Do this: Rewrite the lines from the one with "The width and height of the screenshot is (655, 437)." up to and including the one with "[x=60, y=336]", putting "undo arrow" in place of "redo arrow" and changing nothing else.

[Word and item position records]
-.-.-

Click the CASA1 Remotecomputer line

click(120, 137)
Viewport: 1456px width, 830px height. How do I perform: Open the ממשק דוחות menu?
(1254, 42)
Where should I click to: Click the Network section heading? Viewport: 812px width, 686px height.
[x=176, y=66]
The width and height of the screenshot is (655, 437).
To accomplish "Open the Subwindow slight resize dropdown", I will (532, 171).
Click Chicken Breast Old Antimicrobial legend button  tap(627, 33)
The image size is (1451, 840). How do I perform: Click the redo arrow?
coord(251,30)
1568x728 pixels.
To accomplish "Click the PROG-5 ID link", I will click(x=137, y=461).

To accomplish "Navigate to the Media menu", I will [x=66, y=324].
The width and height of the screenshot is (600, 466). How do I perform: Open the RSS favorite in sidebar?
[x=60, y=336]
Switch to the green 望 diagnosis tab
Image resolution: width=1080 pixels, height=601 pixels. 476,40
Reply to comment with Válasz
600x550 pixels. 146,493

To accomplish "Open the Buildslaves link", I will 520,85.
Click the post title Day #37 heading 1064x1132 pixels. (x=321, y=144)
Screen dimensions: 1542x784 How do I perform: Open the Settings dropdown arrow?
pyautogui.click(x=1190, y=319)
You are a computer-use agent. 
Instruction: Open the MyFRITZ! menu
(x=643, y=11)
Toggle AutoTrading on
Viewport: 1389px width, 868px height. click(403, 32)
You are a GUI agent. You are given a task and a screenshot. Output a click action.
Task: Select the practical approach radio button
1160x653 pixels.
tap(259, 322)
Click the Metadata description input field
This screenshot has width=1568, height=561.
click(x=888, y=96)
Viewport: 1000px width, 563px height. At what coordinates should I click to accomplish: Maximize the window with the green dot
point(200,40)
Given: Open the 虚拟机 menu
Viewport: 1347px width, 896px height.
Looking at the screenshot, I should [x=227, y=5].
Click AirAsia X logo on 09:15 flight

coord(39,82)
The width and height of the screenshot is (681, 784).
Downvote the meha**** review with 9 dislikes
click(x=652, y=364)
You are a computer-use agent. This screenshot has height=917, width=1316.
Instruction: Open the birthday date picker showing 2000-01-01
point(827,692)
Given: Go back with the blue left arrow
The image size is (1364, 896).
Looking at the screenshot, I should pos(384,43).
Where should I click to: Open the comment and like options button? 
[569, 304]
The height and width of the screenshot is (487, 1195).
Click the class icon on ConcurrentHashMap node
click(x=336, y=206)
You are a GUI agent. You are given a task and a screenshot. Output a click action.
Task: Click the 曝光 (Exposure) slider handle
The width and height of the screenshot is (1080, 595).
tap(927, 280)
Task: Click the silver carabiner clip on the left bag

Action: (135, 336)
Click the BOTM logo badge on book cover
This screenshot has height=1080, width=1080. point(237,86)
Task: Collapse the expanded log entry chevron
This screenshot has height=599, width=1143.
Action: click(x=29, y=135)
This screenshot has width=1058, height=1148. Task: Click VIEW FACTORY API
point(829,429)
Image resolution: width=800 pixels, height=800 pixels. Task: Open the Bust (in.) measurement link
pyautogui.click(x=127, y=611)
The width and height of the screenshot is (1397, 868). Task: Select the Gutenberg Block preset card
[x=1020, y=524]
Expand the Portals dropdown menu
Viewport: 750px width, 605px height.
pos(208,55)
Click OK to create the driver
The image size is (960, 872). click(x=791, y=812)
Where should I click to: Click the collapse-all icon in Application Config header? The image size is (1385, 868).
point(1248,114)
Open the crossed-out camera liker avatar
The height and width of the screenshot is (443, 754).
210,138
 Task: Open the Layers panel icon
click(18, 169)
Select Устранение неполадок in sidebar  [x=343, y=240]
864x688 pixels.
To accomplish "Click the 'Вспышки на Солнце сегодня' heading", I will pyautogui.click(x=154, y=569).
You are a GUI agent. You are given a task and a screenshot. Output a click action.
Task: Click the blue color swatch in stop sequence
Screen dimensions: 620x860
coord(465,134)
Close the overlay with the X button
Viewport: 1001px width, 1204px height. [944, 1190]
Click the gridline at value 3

-.-.-

Response to the exercise:
The width and height of the screenshot is (655, 437).
To accomplish "Open the Subwindow slight resize dropdown", I will (532, 171).
Click Chicken Breast Old Antimicrobial legend button  tap(627, 33)
The image size is (1451, 840). How do I perform: Click the undo arrow?
coord(251,30)
1568x728 pixels.
To accomplish "Click the PROG-5 ID link", I will click(x=137, y=461).

To accomplish "Navigate to the Media menu", I will [x=66, y=324].
The width and height of the screenshot is (600, 466). How do I perform: Open the RSS favorite in sidebar?
[x=60, y=336]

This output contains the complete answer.